*PAGE TEXT*

---

Deploying and scaling Node.js on Google Kubernetes Engine with Continuous Integration

Table of Contents

• Introduction
• Setup the Node.js Server
• Setting up Google Cloud
• Dockerize Node.js
• Deploy an Image to the Container Registry
• Create Kubernetes Cluster
• Reserve a Static IP Address
• Create Kubernetes Services
• Kubernetes Autoscaling
• Setup Google Key Management Service
• Setup Cloud Build

Introduction

This post will cover how to dockerize a Node.js server to deploy on a Kubernetes cluster using Google Kubernetes Engine (GKE). We will be setting up a Node.js server, creating a Dockerfile to define the container configuration, create Kubernetes service files to define our required Kubernetes resources and setting up Google Cloud Build for automated continuous integration (CI). I uploaded my own code to GitHub here in case you run into any issues along the way, so make sure to keep it handy!

If you’ve completed my tutorial on dockerizing and deploying Node.js using Google Compute Engine, or you already have a dockerized Node.js app, you can skim through the first few steps of this tutorial as they are mostly repeats.

If you have your own Node.js app you’d like to use that’s fine too, although it may be easier to complete this tutorial with a simple application to avoid any unnecessary errors. For the purpose of this tutorial, I’m going to use a Node boilerplate script I’ve written — https://github.com/francescov1/node-boilerplate-script.

Note: if you are using your own Node.js code, ensure it is setup to run on port 3000 as I will be using that port for all Docker and Google Cloud configuration.

Setup the Node.js Server

If you are using your own Node.js app, skip this step. We’re going to clone the node-boilerplate-script repo, make a new folder and run the script.

git clone https://github.com/francescov1/node-boilerplate-script.git
mkdir gke-tutorial
cp node-boilerplate-script/node-init.sh gke-tutorial/
cd gke-tutorial/
bash node-init.sh

After a few moments, it should be complete. Run npm start and navigate to http://localhost:3000/api/examples/hello, where you should see “hello world”.

Setting up Google Cloud

Next we are going to setup Google Cloud. If you don’t have a Google Cloud account, check out https://cloud.google.com/free to learn more and for instructions on creating your account. Upon signup, you are given $300 of free credits, so don’t worry about needing to pay for the resources you create in this tutorial.

---

*ENTRIES PROVIDED*
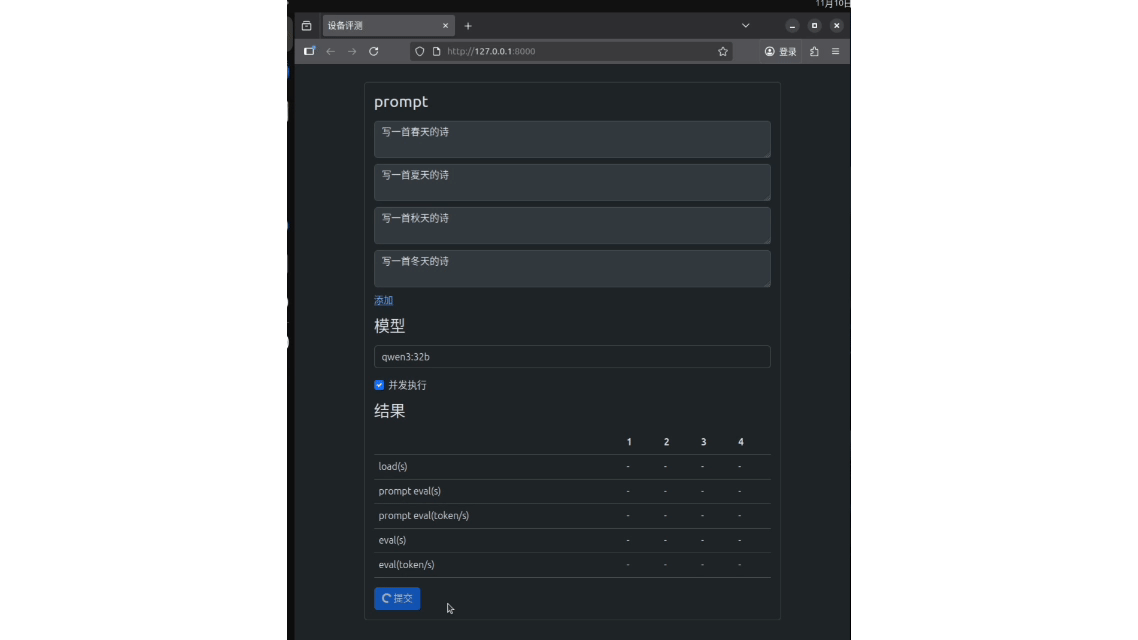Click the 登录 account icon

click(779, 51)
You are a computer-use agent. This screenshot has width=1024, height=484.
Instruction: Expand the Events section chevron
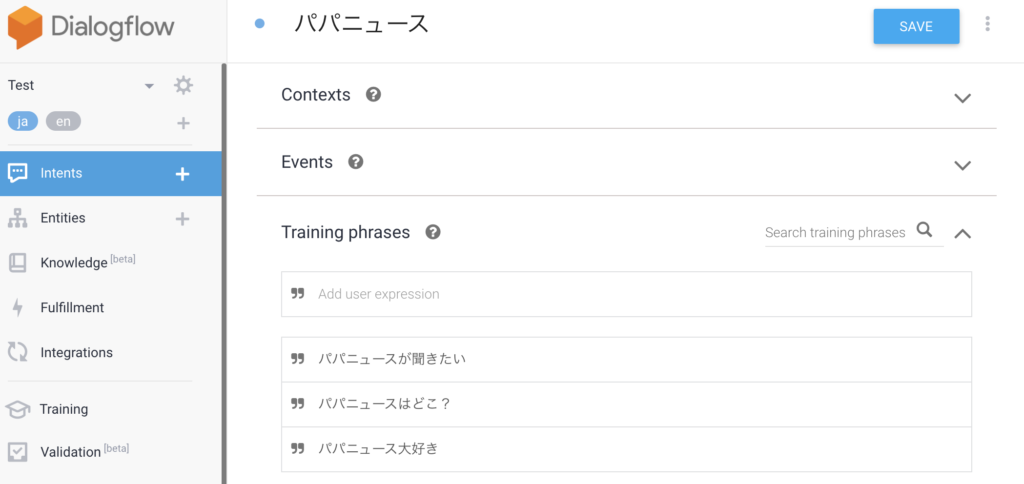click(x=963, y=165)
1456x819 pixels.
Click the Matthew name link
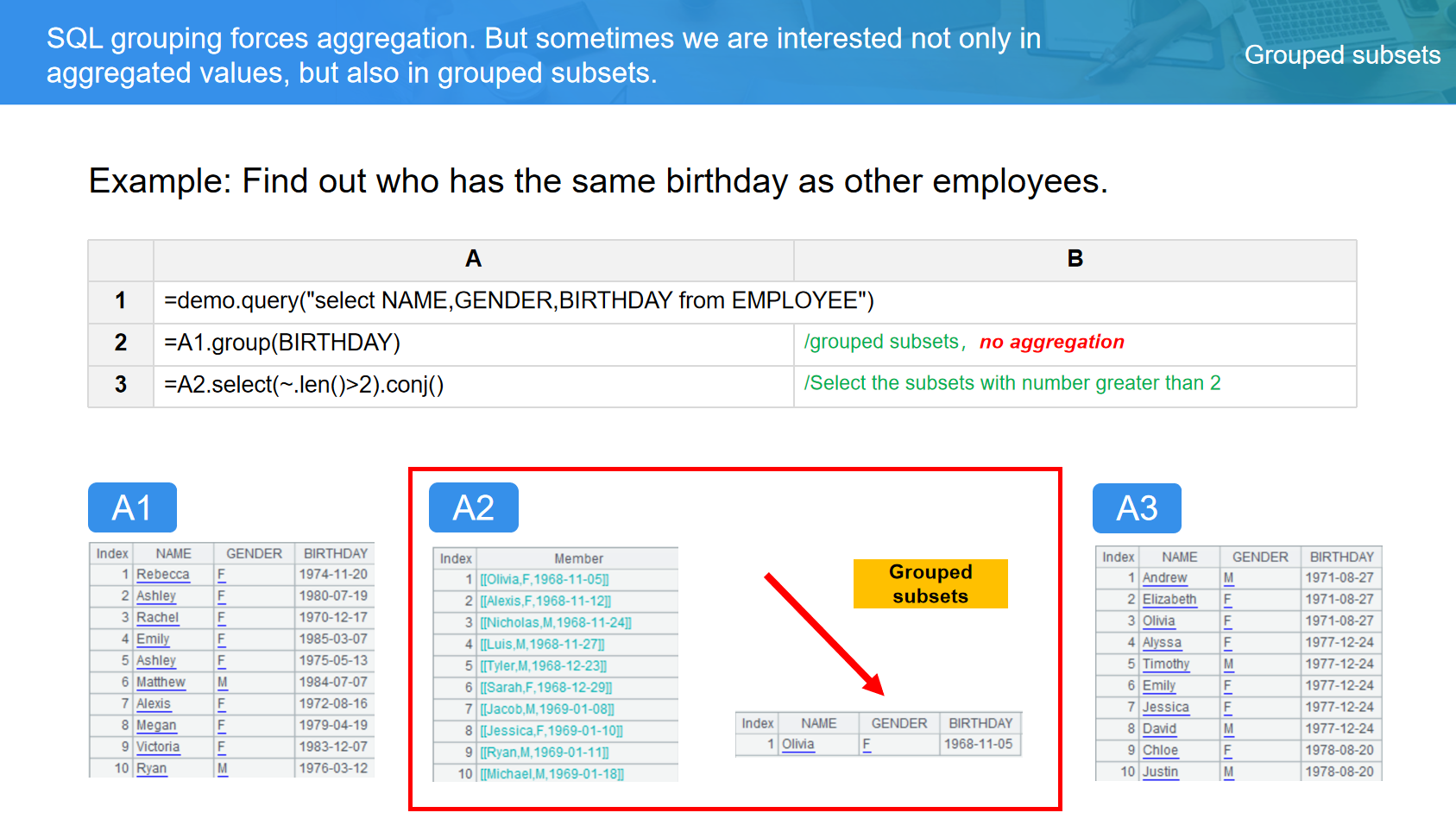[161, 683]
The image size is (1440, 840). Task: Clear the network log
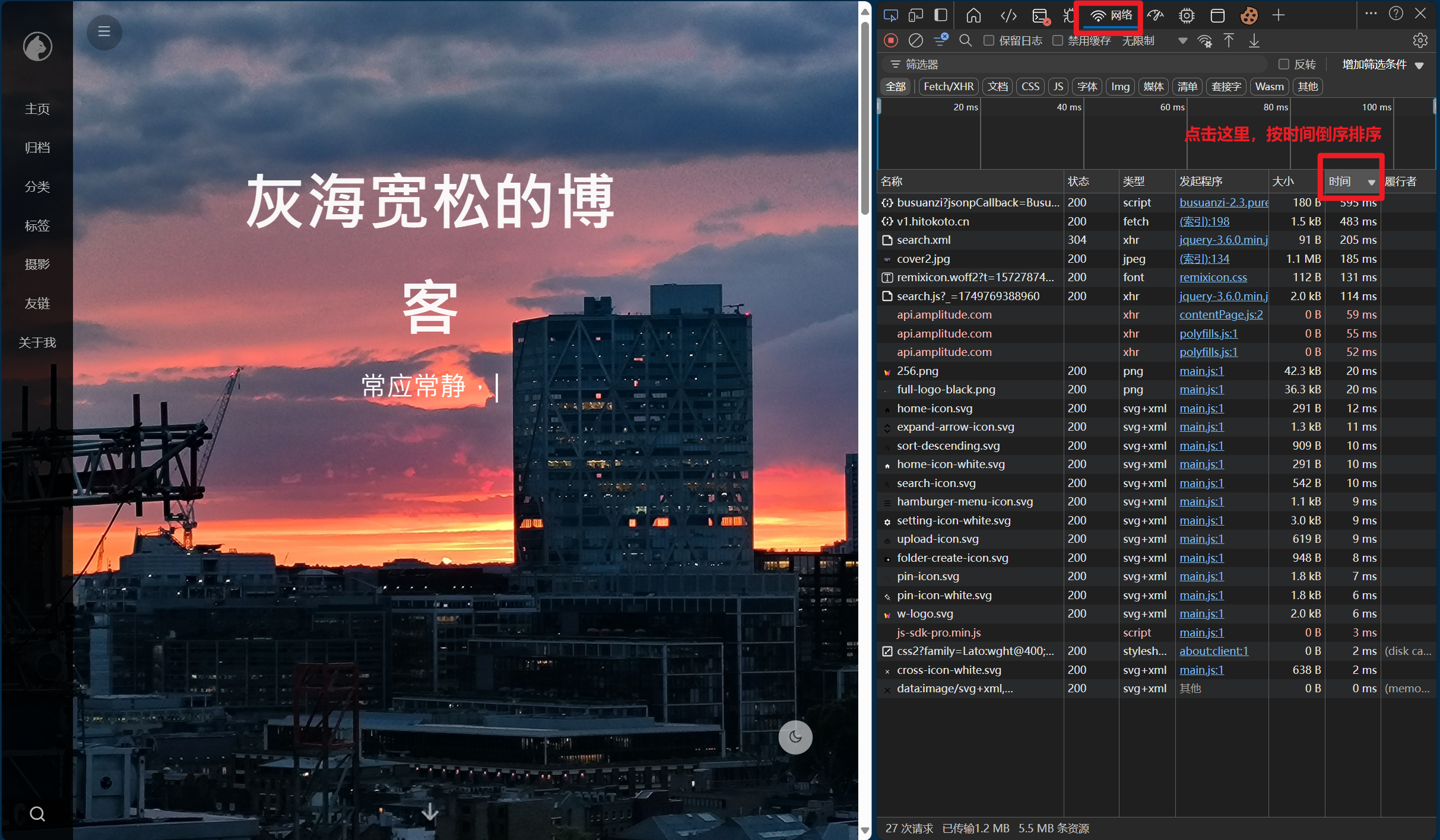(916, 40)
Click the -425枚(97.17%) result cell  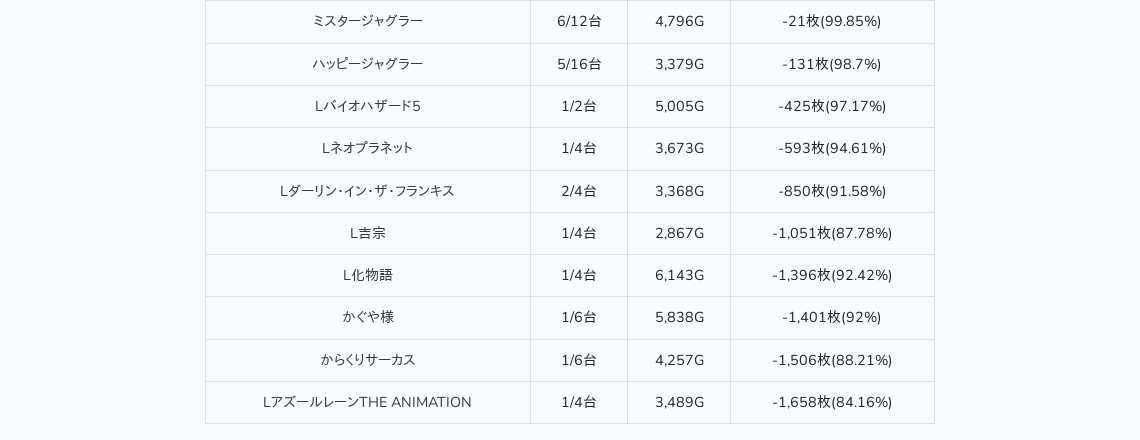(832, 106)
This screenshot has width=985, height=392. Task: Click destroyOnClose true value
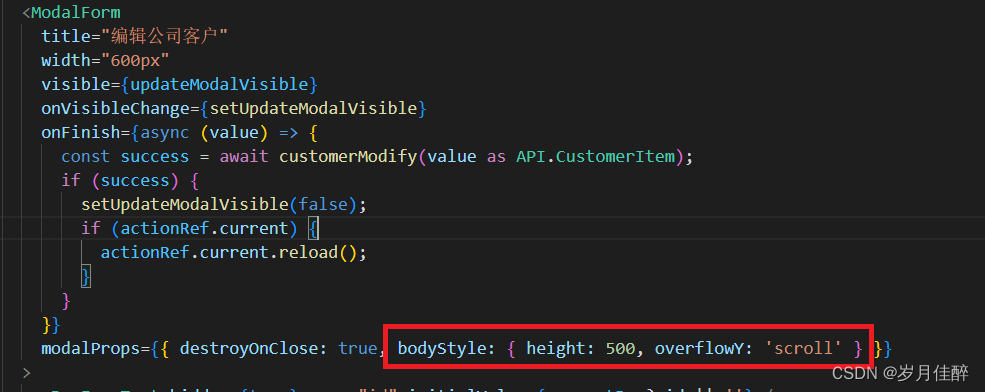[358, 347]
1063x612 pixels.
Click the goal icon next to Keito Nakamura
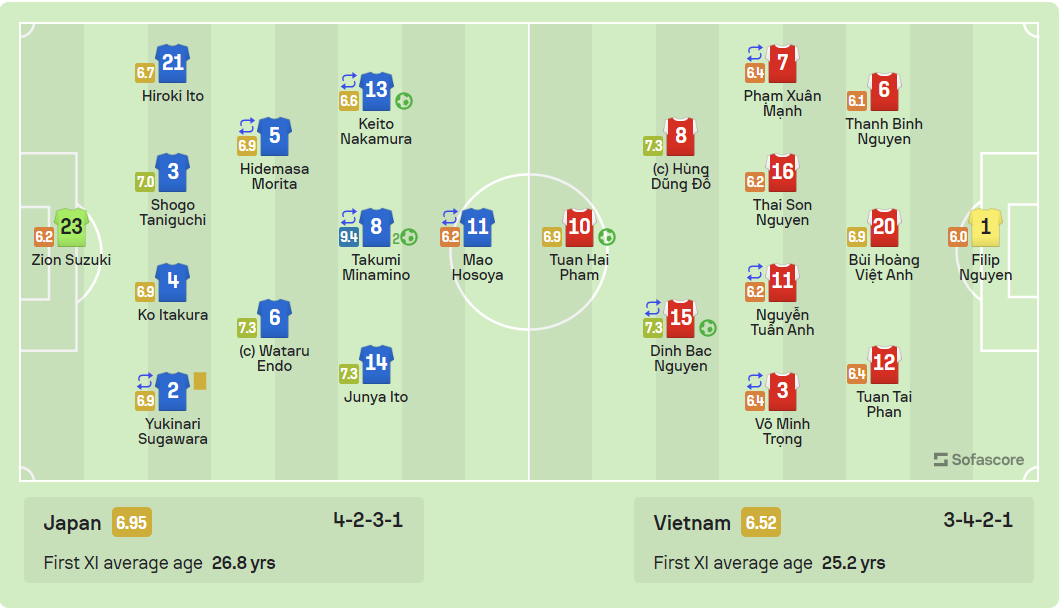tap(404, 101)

---

*INSTRUCTION 1*
From the GKE deployment tutorial, list in order the shell commands in the command block under the heading "Setup the Node.js Server".
*INSTRUCTION 2*
Extend the GKE deployment tutorial beyond its final sentence, keeping its style and voice.

*TASK ANSWER 1*
git clone https://github.com/francescov1/node-boilerplate-script.git
mkdir gke-tutorial
cp node-boilerplate-script/node-init.sh gke-tutorial/
cd gke-tutorial/
bash node-init.sh

*TASK ANSWER 2*
Create a new project in the Google Cloud console. If you’ve never done this before, see https://cloud.google.com/resource-manager/docs/creating-managing-projects. We will call our project gke-tutorial.

Next head over to https://cloud.google.com/sdk/docs/#install_the_latest_cloud_tools_version_cloudsdk_current_version to download the Google Cloud CLI (if you haven’t already), which we will use to deploy Kubernetes resources.

Once it is installed, run gcloud init. This will guide you through authenticating the CLI and choosing your project.

Dockerize Node.js

We can now setup Docker for our Node.js server before deploying it. Docker allows us to containerize our application in an easily portable and scalable format. I won’t go into detail on Docker or its benefits, so if you are interested check out https://dzone.com/articles/top-10-benefits-of-using-docker.

I’ll be using Atom, but feel free to use any other text editor. Create the Dockerfile and .dockerignore and open the working directory in your text editor.

touch Dockerfile .dockerignore

Add the following code to your .dockerignore:

node_modules
npm-debug.log

The above defines files and folders to ignore when building your Docker image. Add the following code to your Dockerfile:

# version of node to use
FROM node:8
# define working directory for docker
WORKDIR /usr/src/app
# copy all our source code into the working directory
COPY . .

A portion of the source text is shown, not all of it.